Living Without Using
I’ve been working on an internal project using C++/CLI which, honestly, feels different from Managed C++, which in turn feels different from C++. C++/CLI feels the softest of the set, if that makes any sense.
At any rate, C++ doesn’t have the using() { } syntax which I’ve grown to love in C#. That’s OK, there are plenty of ways to work around this. Let’s say that you have the following code as a baseline:
void SomeClass::WriteToFile(String ^path, array<byte> ^data)
{
FileStream ^stm = gcnew FileStream(path, FileMode::Create);
stm->Write(data, 0, data->Length);
stm->Dispose();
}
This is straight forward – open a file for creation, write to it and close it. The problem is that if Write fails, it will throw and the stream will never get cleaned up. We can work around this by wrapping this in a try/__finally:
void SomeClass::WriteToFile(String ^path, array<byte> ^data)
{
FileStream ^stm = gcnew FileStream(path, FileMode::Create);
try {
stm->Write(data, 0, data->Length);
}
__finally {
delete stm; // calls Dispose
}
}
This handles our problem and lets someone upstream take care of the exception. The existing code is only slightly uglier than it was before. The problem is that once you start using multiple disposable objects within this method, the code will get uglier and uglier and you’ll find yourself sacrificing logical code flow just to deal with disposing resources.

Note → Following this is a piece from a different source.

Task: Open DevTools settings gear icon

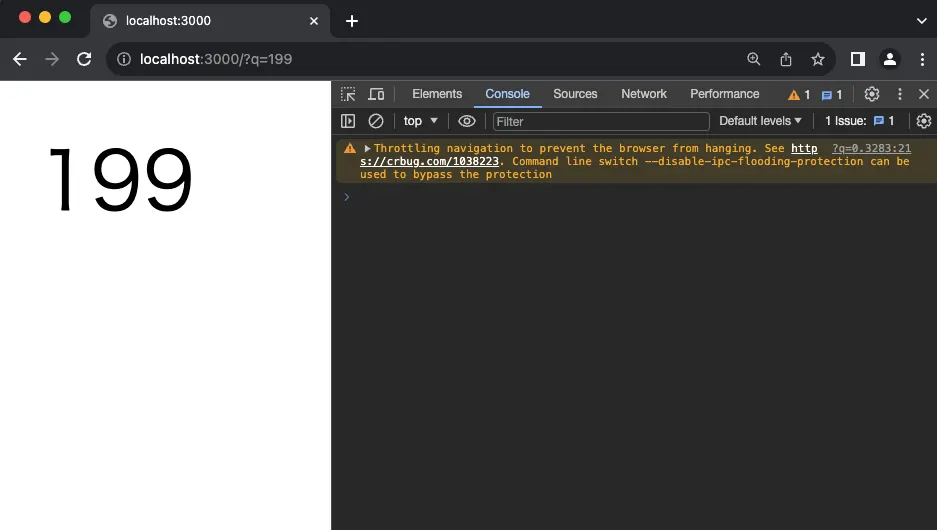Action: (872, 94)
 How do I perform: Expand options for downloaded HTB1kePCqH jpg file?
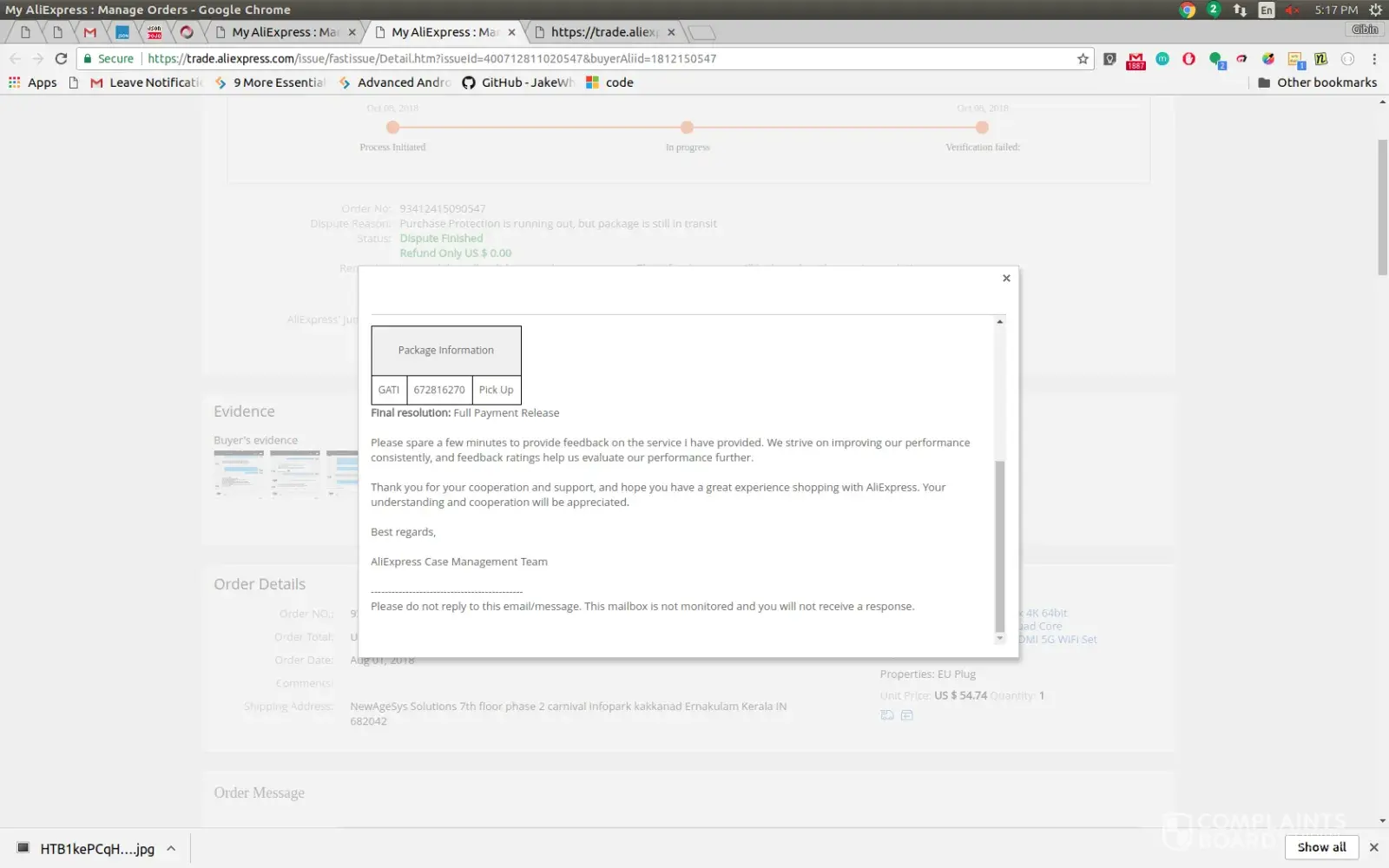[x=171, y=848]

There is a better idiomatic solution: RAII. Classes that are constructed on the stack must be destructed when they go out of scope. This includes when code throws an exception. Therefore, we can make the following utility class:
private ref class AutoDispose {
public:
AutoDispose(IDisposable ^p) : _p(p) { }
~AutoDispose() { delete _p; }
private:
IDisposable ^_p;
};
This is a class that keeps a reference to an object that implements IDisposable and when AutoDispose is destructed, it disposes the class. It’s OK if p is nullptr because operator delete is supposed to ignore null objects. To give you a sense of how this works, we can rewrite our code like this:
void SomeClass::WriteToFile(String ^path, array<byte> ^data)
{
FileStream ^stm = gcnew FileStream(path, FileMode::Create);
AutoDispose stmDispose(stm);
stm->Write(data, 0, data->Length);
}
at this point, I’m done (from my point of view). This gives us disposal of the object that is immune to throws and keeps our code logic clean. You can go one step further and encapsulate the object more by using generics:
generic <class T> where T:IDisposable ref class AutoDisposeRef {
public:
AutoDisposeRef(T p) : _p(p) { }
~AutoDisposeRef() { delete _p; }
T operator ->() { return _p; }
private:
T _p;
};
Now I have a class that will pretend to be the class you’re initializing it to. Again, rewriting our example to use the new class:
void SomeClass::WriteToFile(String ^path, array<byte> ^data)
{
AutoDisposeRef<FileStream ^> stm(gcnew FileStream(path, FileMode::Create);
stm->Write(data, 0, data->Length);
}
Stm has become a lightweight adapter for FileStream by overloading operator –>. stm->Write isn’t really a dereference. Instead, it passes on Write to the encapsulated FileStream. I don’t like this approach myself – to me it’s cognitive dissonance to see a stack object using –> – it makes me think that the stack object is a pointer and that doesn’t feel right. Also note that this isn’t complete. I can’t pass stm into another method, so clearly we need a way of getting the object out, perhaps a cast operator or operator address of or a method like T get() { return _p; }. Nor does this code address copy contructors. If you want to go further, you might consider porting auto_ptr<T> from STL to C++/CLI.